Exam DP203 Synapse Data Pipelines

Data Pipelines in Synapse Studio

In the Synapse Studio Integrate tab.

integration runtime

For pipelines to be able to do anything, you have to define Linked Services to the resources they will need to access.

To create a pipeline, click the + button and select "Pipeline"

When you create a pipeline in Synapse Studio, like in SSIS the Control Flow items are shown graphically when they are created, with green and red arrows stating where to go next on success, failure, or completion.

Once the pipeline has been created, click the curly brackets on the top right {} to display the JSON code for it. The template can also be generated from supplied JSON code (this is done by clicking the + button and selecting "Import from Pipeline Template" (it needs the JSON file as a .zip).

Source, Transformation, Sink

Triggers to run the pipeline. Immediate, Scheduled, In response to an event

The Monitor tab of Synapse Studio shows the run progress of a pipeline. This progress information is used by Microsoft Purview to inform it about data lineage.

Create Pipeline

Under Activities - Move and Transform, select Data Flow. (another option is Copy Data). Name it "LoadProducts".
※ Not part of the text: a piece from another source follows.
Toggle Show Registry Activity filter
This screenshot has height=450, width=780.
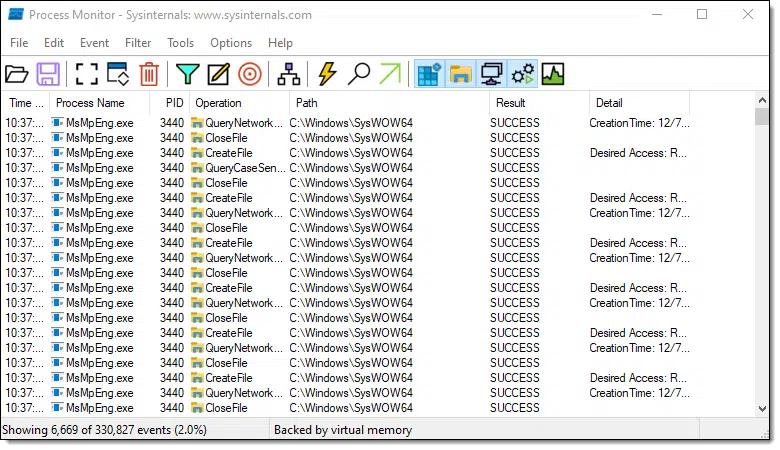click(x=430, y=73)
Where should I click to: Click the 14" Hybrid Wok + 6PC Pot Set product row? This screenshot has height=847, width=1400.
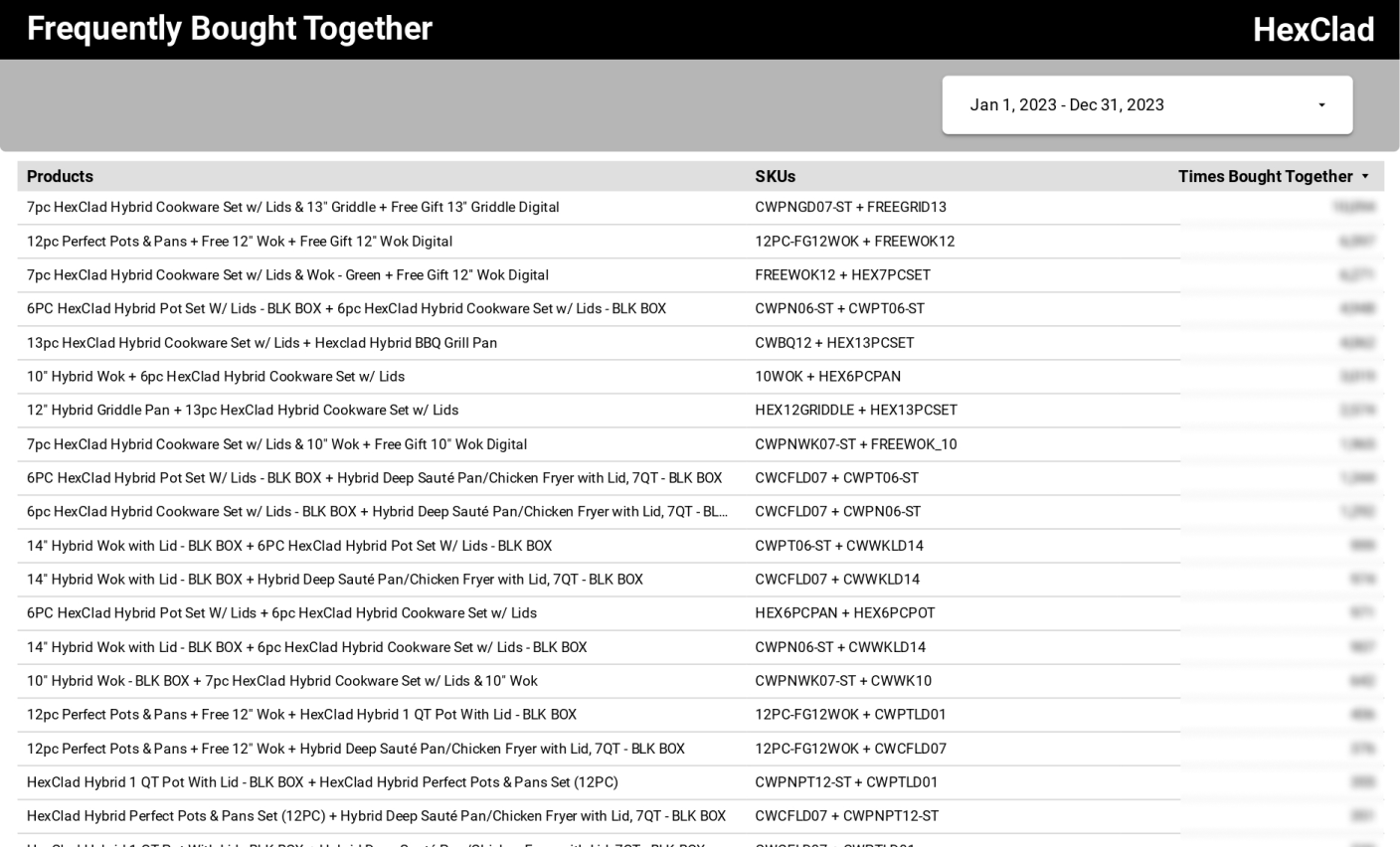pos(289,546)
On the Settings tab of this data flow object, to the right of the "Data Flow" popup list, click + New. This opens a new window for this data flow.

In this window, on the top left, click the greyed-out "Add Source" graphic to add a new Source Stream object. Then at the bottom click the + New button to select a data source. Search for "Gen2" to find the Gen2 type. Click CSV. Then in the "Linked Service" popup, select the existing linked service to the Gen2.

Then click the browse button to choose the source file here - which puts in the path to products.csv and click OK to go back to the dataflow window.

Verify that "Source Type" is set to "Integration Dataset" (as opposed to "Inline" or "Workspace DB").